Over 30 years ago when I first started camping in the desert I used an old Poncho as a tent (open tent). When I woke up in the morning and the sunlight was coming up, I had a rosy boa curled up next to me and about a 12" desert lizard next to my head. The rosy boa can get up to 40" long but are not poisoness, but they can bite and draw blood.

I prefer good visibility in all directions from my camp site as I camp alone and more concerned about the two-legged critters than the animal life found in the desert. I always pack iron as I shoulder a 38 S&W and have available my 12 gauge shotgun with buckshot, slugs, bird-shot and most importantly, signal flares.

You must be aware of the snake population in the desert.

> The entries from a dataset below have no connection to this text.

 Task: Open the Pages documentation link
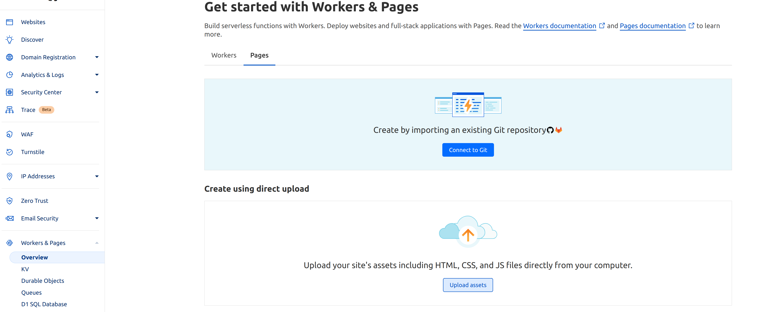tap(652, 26)
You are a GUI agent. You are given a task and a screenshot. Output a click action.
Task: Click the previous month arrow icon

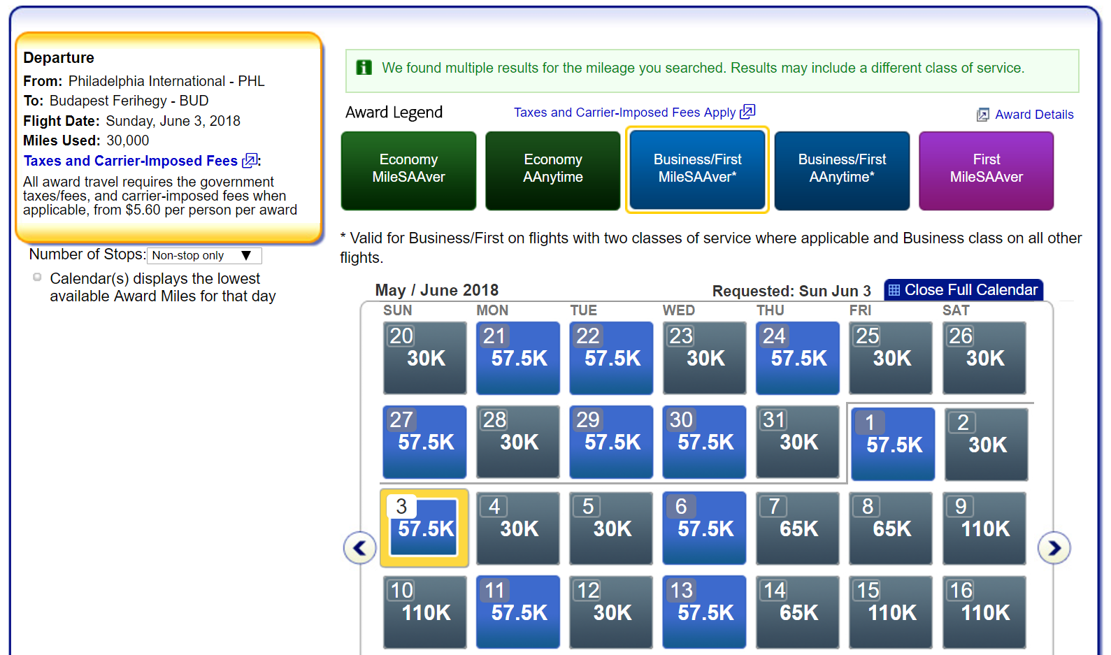[x=359, y=548]
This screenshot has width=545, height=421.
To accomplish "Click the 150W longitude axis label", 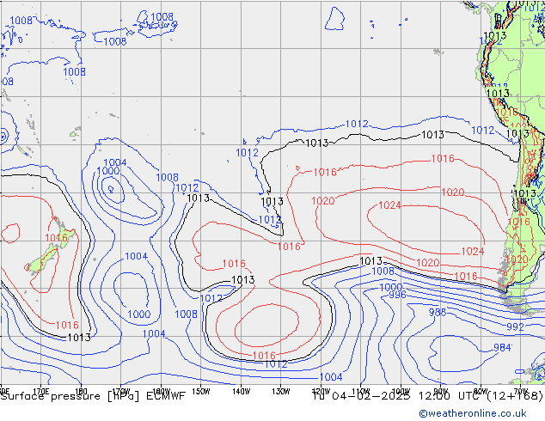I will [200, 390].
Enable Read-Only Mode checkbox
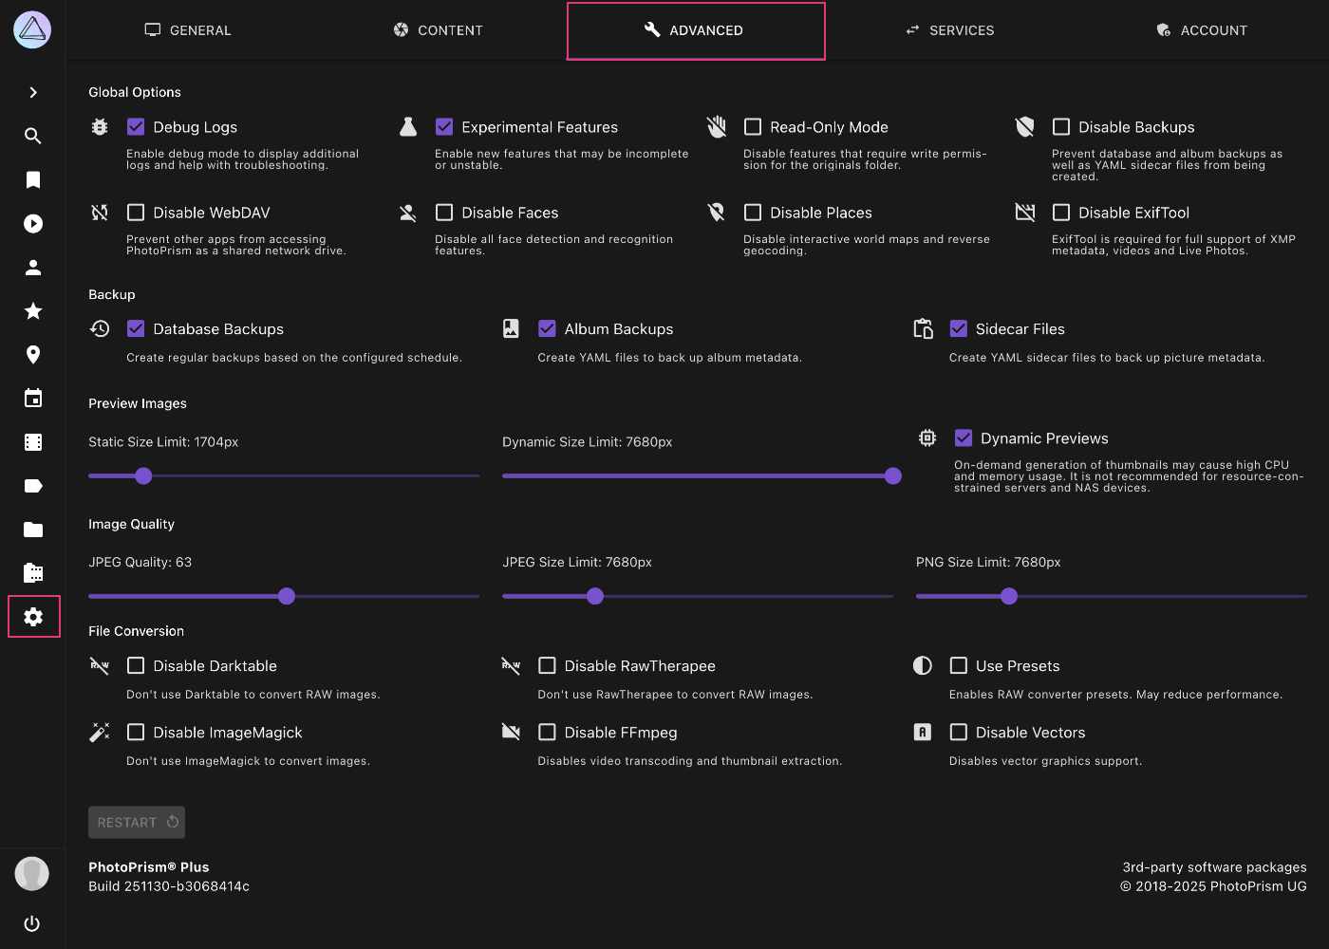Screen dimensions: 1329x949 (x=753, y=127)
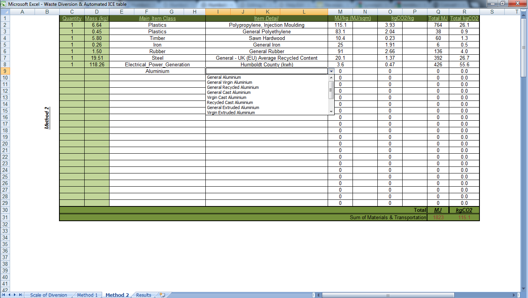Restore down the Excel window

tap(502, 3)
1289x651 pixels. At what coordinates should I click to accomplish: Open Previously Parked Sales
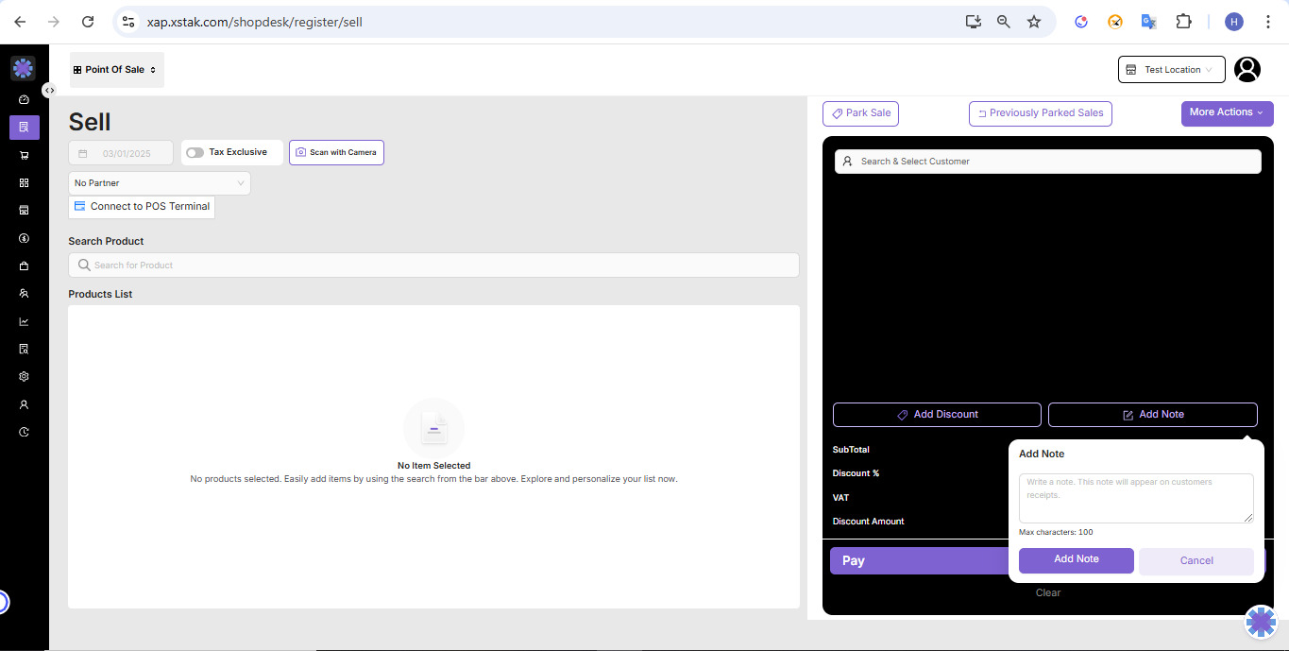tap(1040, 113)
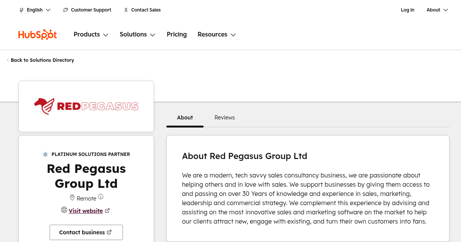Click the Red Pegasus logo image
Viewport: 461px width, 242px height.
(86, 106)
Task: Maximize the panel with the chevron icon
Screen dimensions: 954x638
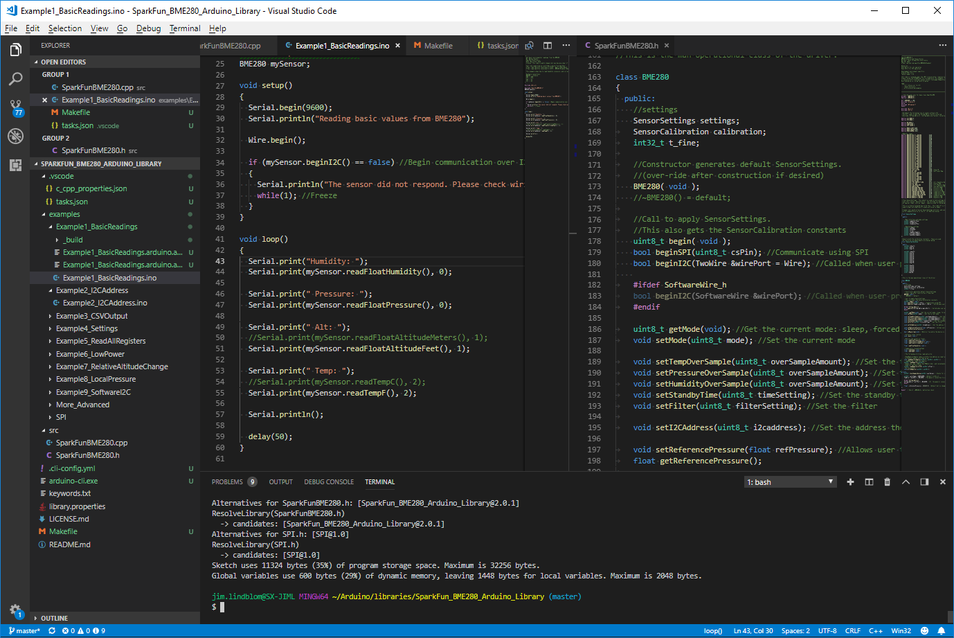Action: click(x=905, y=481)
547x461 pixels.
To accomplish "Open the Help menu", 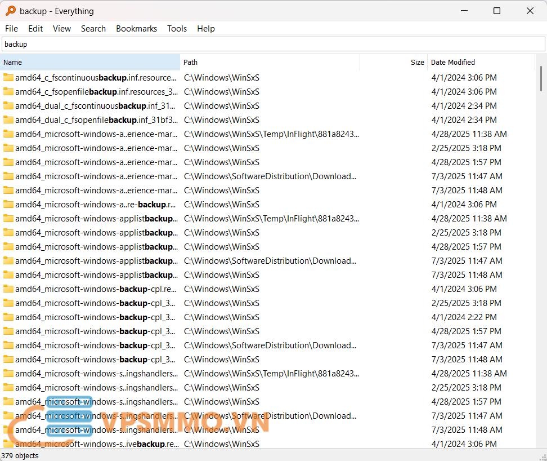I will [x=205, y=28].
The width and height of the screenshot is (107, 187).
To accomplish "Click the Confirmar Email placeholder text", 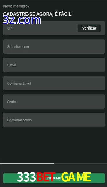I will tap(19, 83).
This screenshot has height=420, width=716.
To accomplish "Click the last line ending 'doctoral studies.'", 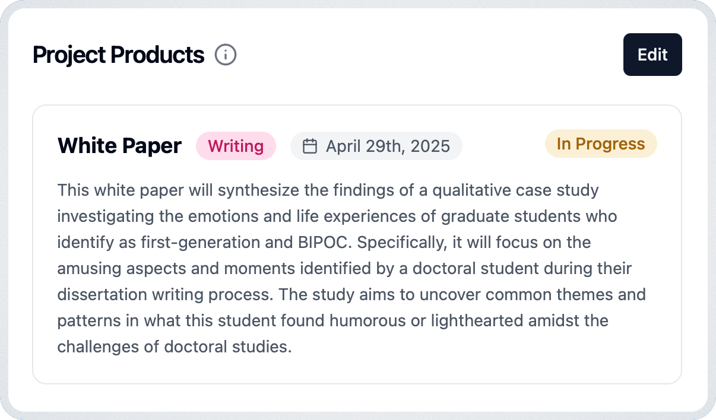I will pos(175,346).
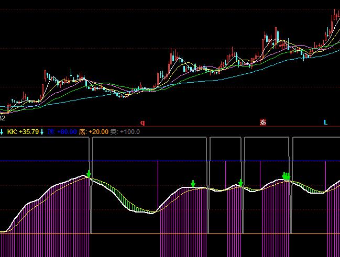Click the second green arrow on the plateau
The height and width of the screenshot is (257, 340).
pos(193,183)
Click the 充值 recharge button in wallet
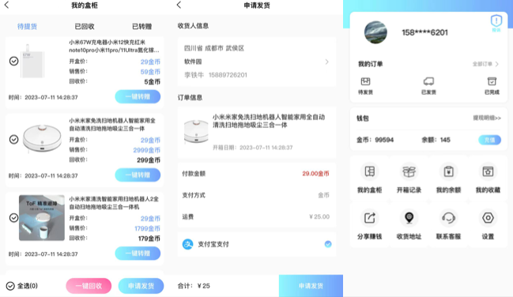This screenshot has height=297, width=513. click(x=490, y=140)
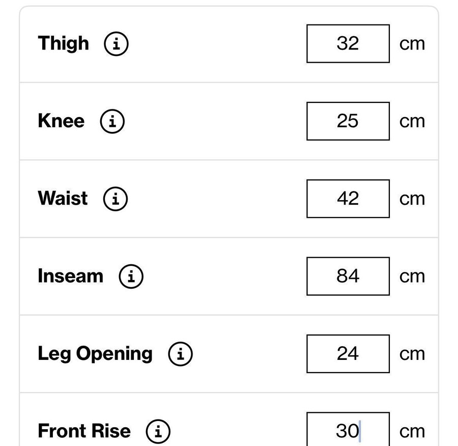
Task: Edit the Inseam field showing 84
Action: coord(348,276)
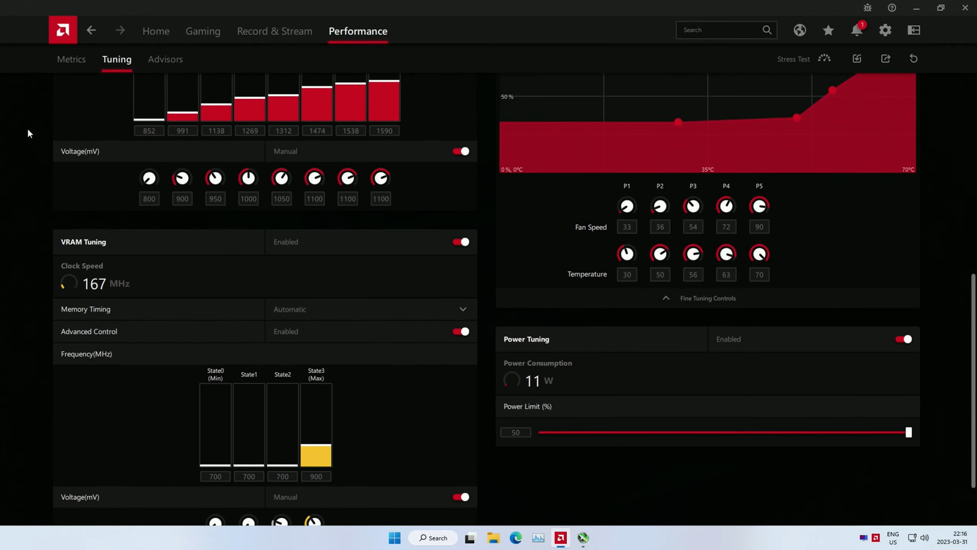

In the dunes area you will find the sidewinder (viper) that can cruise close to 5 MPH in sand. A couple of hikers told me they were chased by a sidewinder while hiking in the dunes area.

In about 30 years of camping in the desert I've had to kill about a dozen Mojave rattler's in self defense. I would be on a high rock formation with about a 100 foot drop on both sides of me and no place to go and here comes this rattler towards me. This is one snake that does not back down and slither away into that good night! He is aggressive and ill-tempered, and the baby rattlers are more venomous than the adults. Whenever possible you must give them the right-away and walk far around them. The Mojave (green) rattler is the most venomous. They are not large snakes, ranging in length from 20 to 30 inche's and have a small head compared to a diamond back, but their venom is deadly and the most venomous snake found in North America.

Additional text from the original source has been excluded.